Ryan has a way with words. He can describe the most gruesome, action-packed, heartfelt scene in such vivid detail without over doing it. He doesn't beat the reader over the head with details that don't matter, but gives us enough to get a picture in our minds of what is going on. I will admit, there were some parts that I felt the descriptions went on a little too long, but it didn't drag the story down and I know this is just my own personal "thing."
And finally, everything you think you know about a world without people---everything you think you know about a post-apocolyptic world---everything you think you know about how a dystopian YA novel is supposed to play out: Forget it. Forget all of it. As I was reading this I kept expecting, waiting, for certain things to happen. Based on the words and actions of the characters I tried to anticipate what was going to happen next. I was wrong every single time. The Park Service was a truly refreshing take on something that has been done to death. Now I'm really thankful it's a trilogy.

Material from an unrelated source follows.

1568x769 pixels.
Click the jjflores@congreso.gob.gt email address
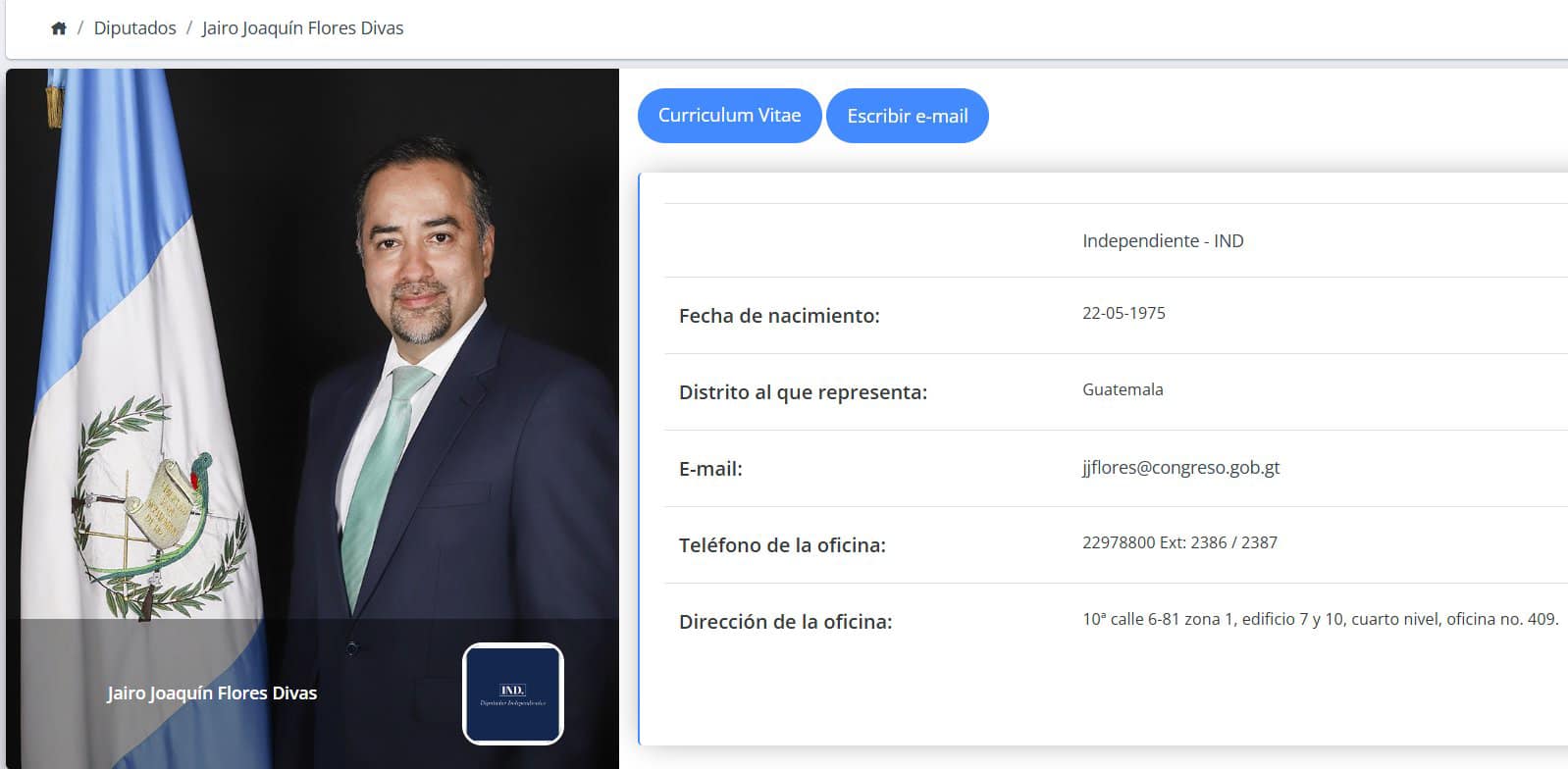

For anyone who has read my reviews on Amazon and Goodreads you'll notice I only gave this four stars. The reason I did that was because of the subject matter in certain parts. This is a YA novel and four things stick in my mind that made me question the appropriateness of this book for youth: (1) the bird/pigeon scene, (2) the whale scene and the aftermath, (3) the fox scene, and (4) Eden. So, I decided to share this with my 13-year-old daughter and she had absolutely no problems with it whatsoever. She said to me: "Mom, how do you think people survived before we had everything we have today? How do you think people who live in the jungle survive? It's the circle of life. Stop being so sensitive. It was just a book." (Gotta love her!) Hence, the reason for my now 5-star review. Sometimes you just need a little perspective.
Despite all the great things about this book, there was something bothering me. Ryan's first book, South of Bixby Bridge, was a very adult book dealing with addiction and the path to sobriety. How did he go from writing that to writing YA? And where did he get the idea for The Park Service. Well, I asked him just that and here's what he had to say:
"Several years ago I found myself at a lecture given by Wade Davis, an Explorer-in-Residence at the National Geographic Society, and he was talking about an interesting people who live in the Sierra Nevada of northern Columbia. The Kogi, he said, escaped to the glaciers of the high mountains to avoid being conquered by the Spanish. Considering themselves elder brothers of humanity, the Kogi select their priests when they are infants and raise them in the absolute isolation of stone huts, teaching them about the world they will protect but not even allowing a ray of sunshine to touch their skin. After 18 years of learning about the world outside this dark hut, the young priest is brought to a cliff where he watches the sun rise over the valley, seeing everything he has learned about abstractly for the first time in all its natural glory. Now, this image of learning about the physical world before seeing it, this idea of having one’s senses bombarded with the reality of our gorgeous planet all at once, that image stuck with me in a persistent question about how that might feel, about how it might change our relationship to everything around us. I had been doing character sketches on a boy I wanted to write about and somehow this fascination with the Kogi and their young priests worked its way into his story and The Park Service was born—born really in a dream."
That is hands down the best answer I've ever received to that question. =)
If you haven't read The Park Service yet, I suggest you get on over to Amazon and get a copy. It'll be worth it.